The meeting, from Dec. 5-9, is hosted by Fiji and covers a wide range of fishery issues including Conservation and Management Measure (CMM) for Tropical Tuna, according to a copy of the agenda for the gathering, which includes observers.

“Our main goal [at the meeting] is supporting our local canneries, and all fishing vessels that are home ported in American Samoa,” said Matagi-Tofiga responding to media questions. She points out that when purse seine fishing operations stop and fish supply to canneries obviously diminish this is due to a combination of various economic factors and fishing limits — also known as the Effort Limit Area for Purse Seiners, or ELAPS.

As previously reported by Samoa News, the US National Marine Fisheries Services (NMFS) published on May 25 an interim rule-making setting a fishing day limitation of 1,828 days for the year 2016 on the US purse seiner fleet fishing in US Exclusive Economic Zones and in the high seas area (ELAPS). (The fishing days limitation was the same in 2015 as 2016.)

Than on Aug. 25, 2016, NMFS published a final rule closing the ELAPS — effective Sept. 2 to Dec. 31, 2016 — as a result of reaching the 2016 fishing day limit. The closure resulted in the US fishing fleet going further out in other fishing grounds to fish and ending up off loading fish at other ports instead of American Samoa.

Matagi-Tofiga says the ELAPS area for purse seiners is under the WCPFC CMM-Tropical Tuna Measure. Additionally, WCPFC CMM 2015-01 also designated catch limits for big-eye tuna.

- [Data for review]
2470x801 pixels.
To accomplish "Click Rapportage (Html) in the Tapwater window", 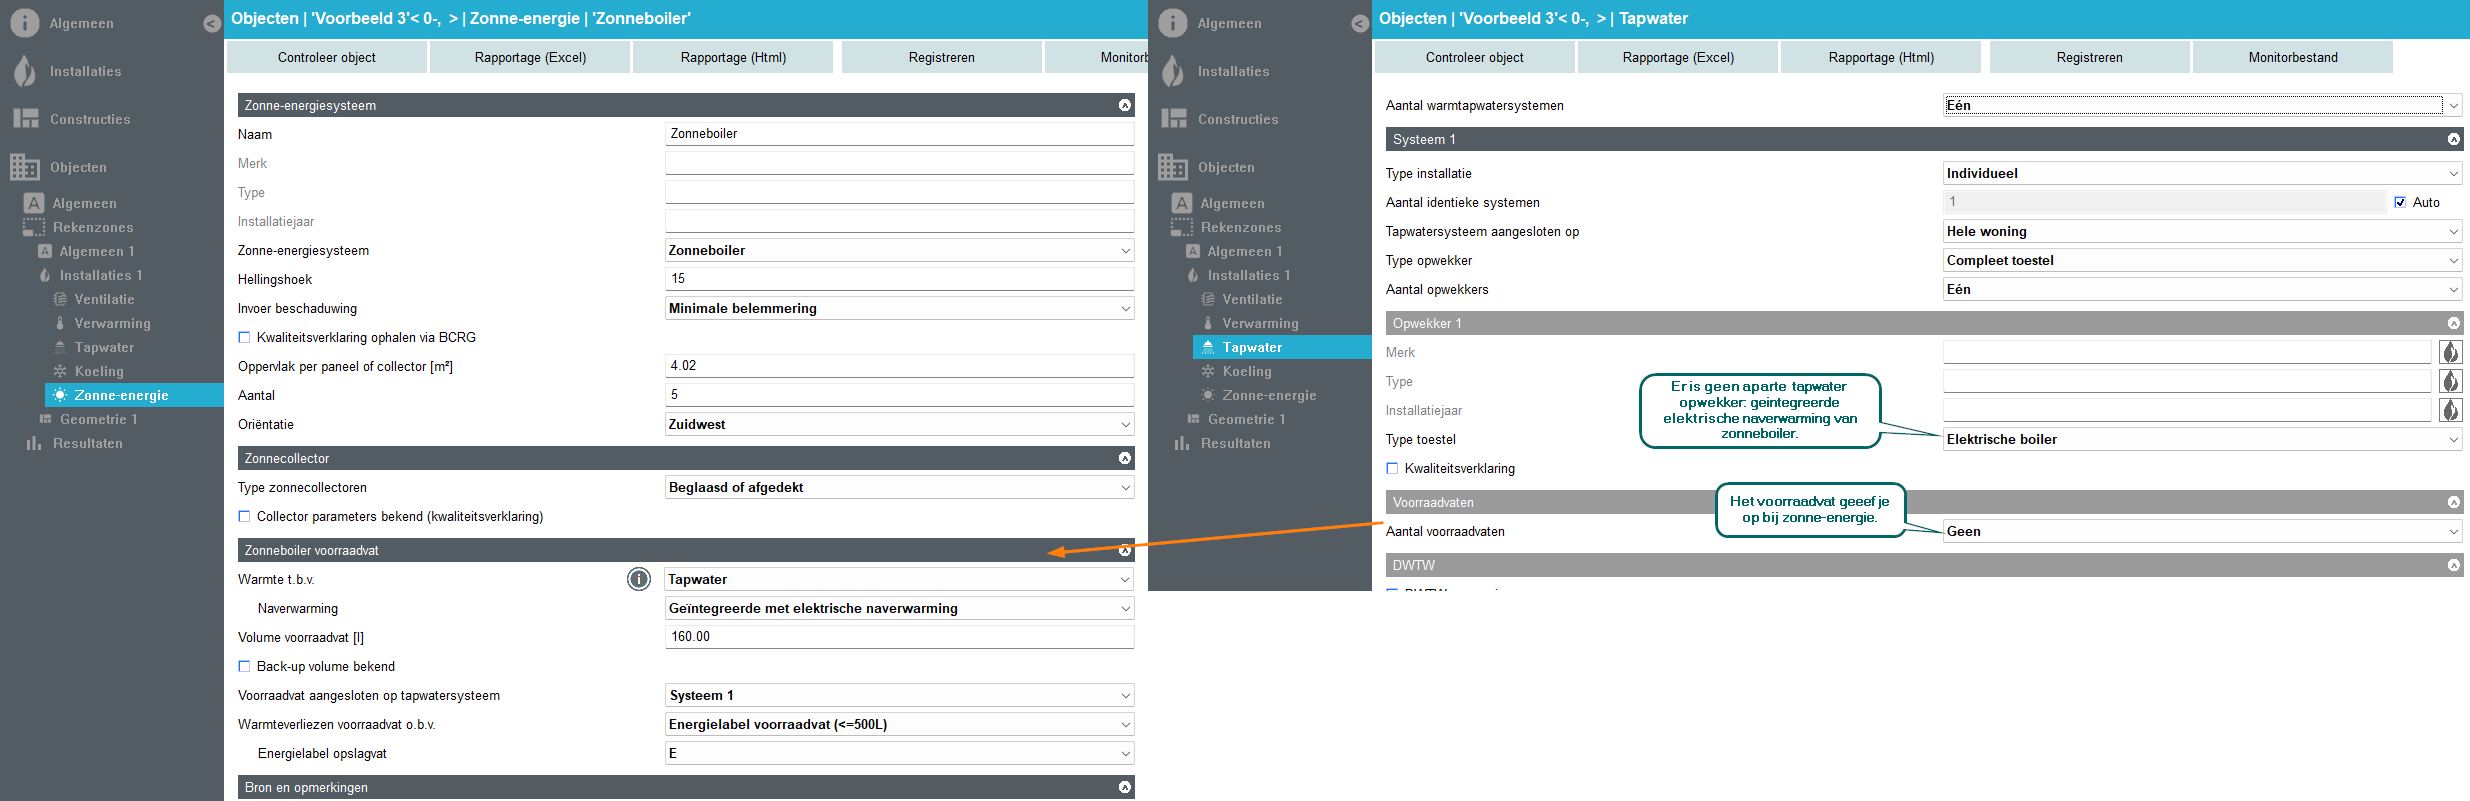I will (1880, 57).
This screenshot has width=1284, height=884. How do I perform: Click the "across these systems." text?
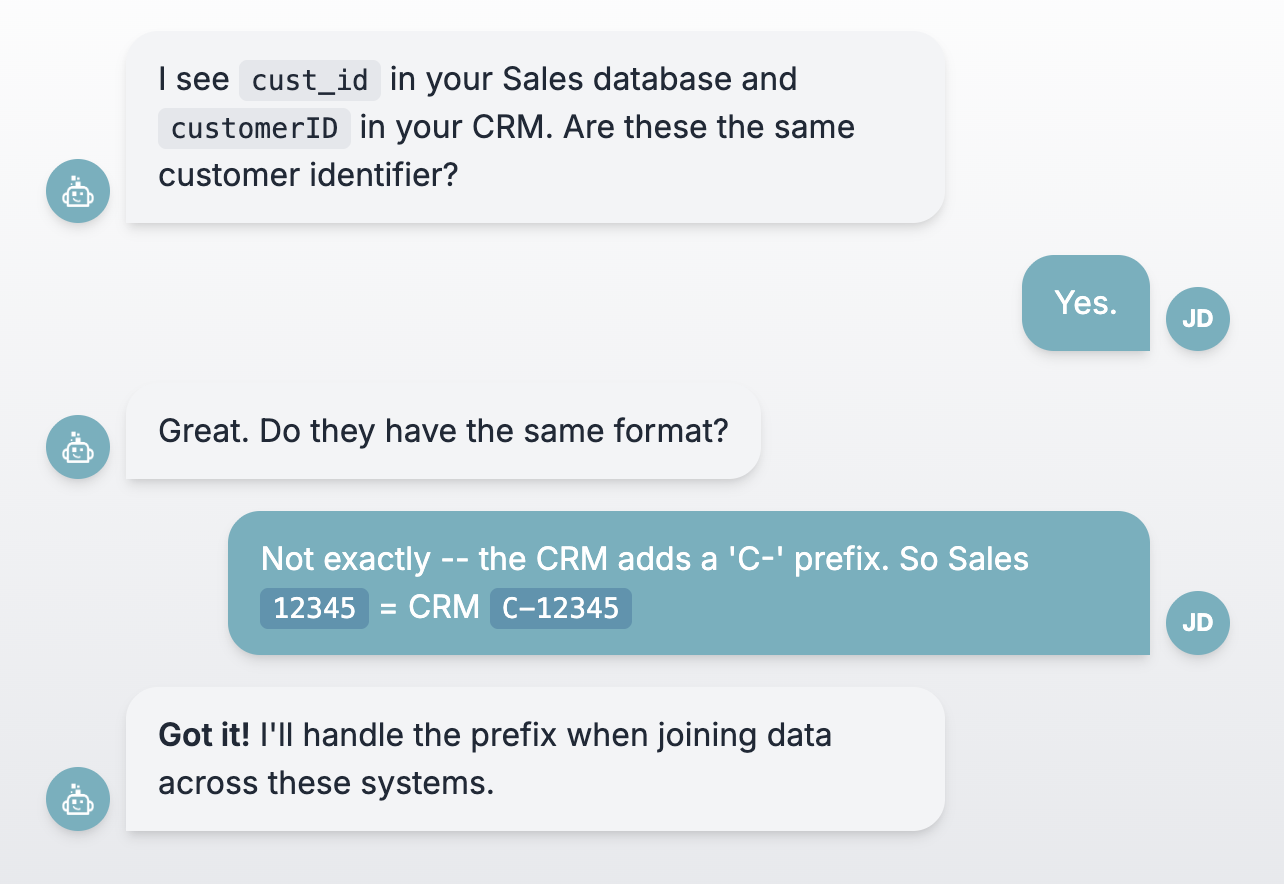click(x=326, y=783)
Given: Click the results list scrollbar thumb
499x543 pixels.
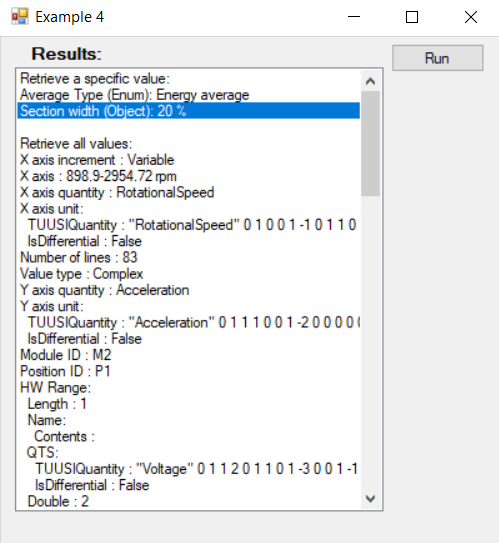Looking at the screenshot, I should point(370,144).
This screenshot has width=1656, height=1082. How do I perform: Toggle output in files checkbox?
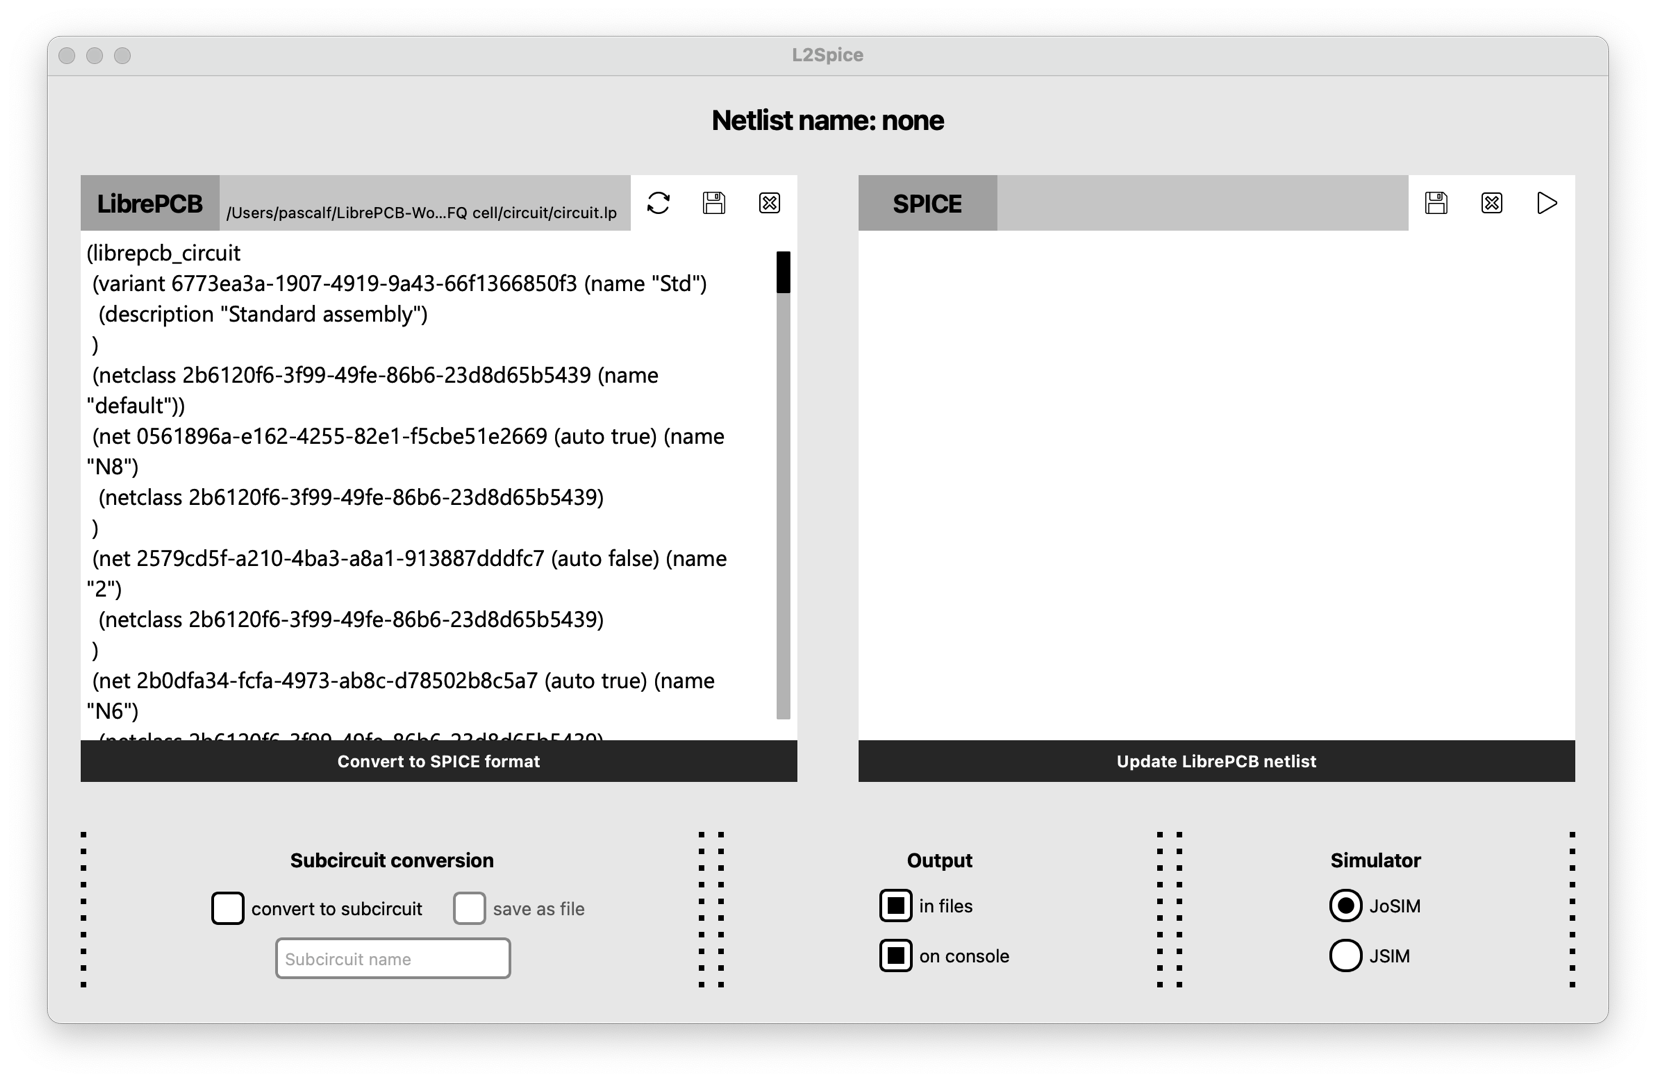click(896, 906)
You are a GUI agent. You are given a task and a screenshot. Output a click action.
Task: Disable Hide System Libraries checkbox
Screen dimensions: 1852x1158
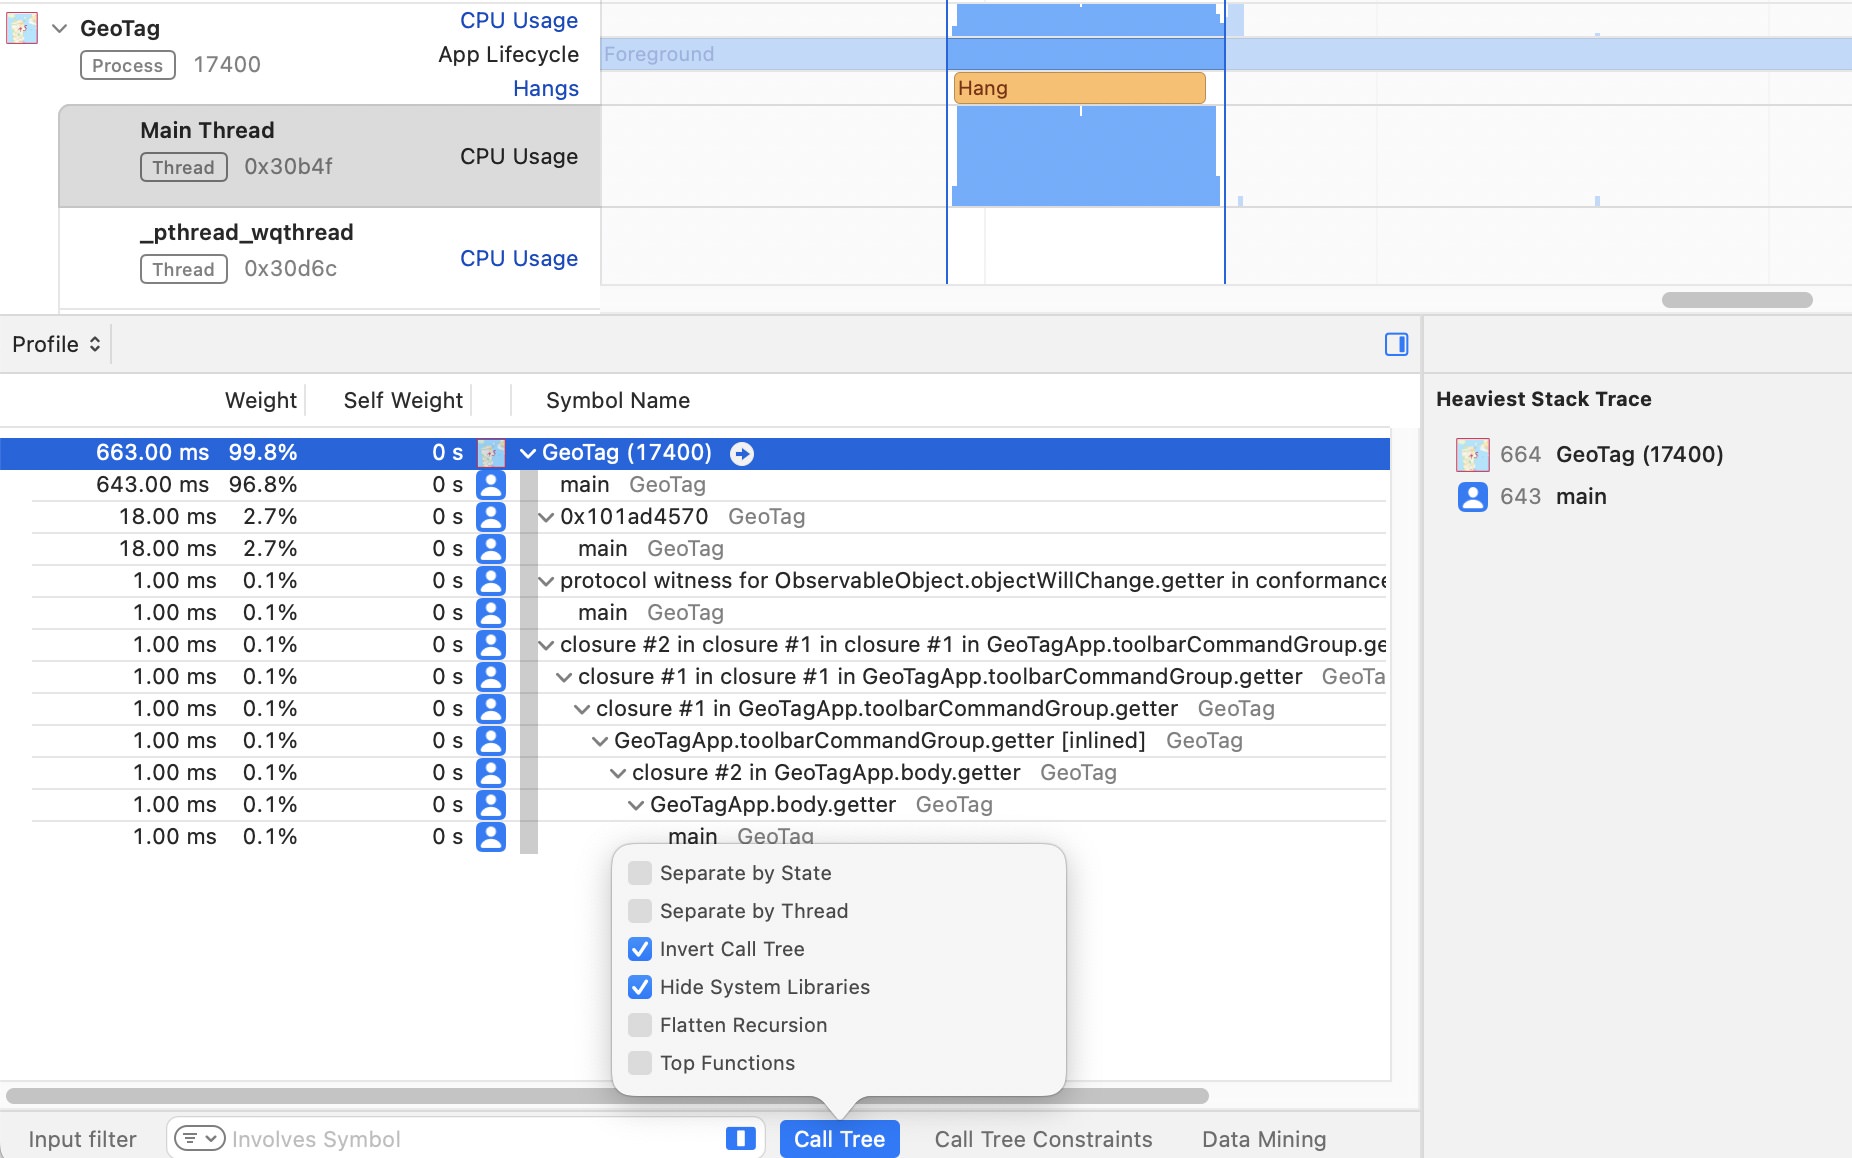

- [Directions] Set down, word for word, the part of the tuna fisheries article between "Matagi-Tofiga says the" and "for big-eye tuna.", inclusive.

- [Written solution]
Matagi-Tofiga says the ELAPS area for purse seiners is under the WCPFC CMM-Tropical Tuna Measure. Additionally, WCPFC CMM 2015-01 also designated catch limits for big-eye tuna.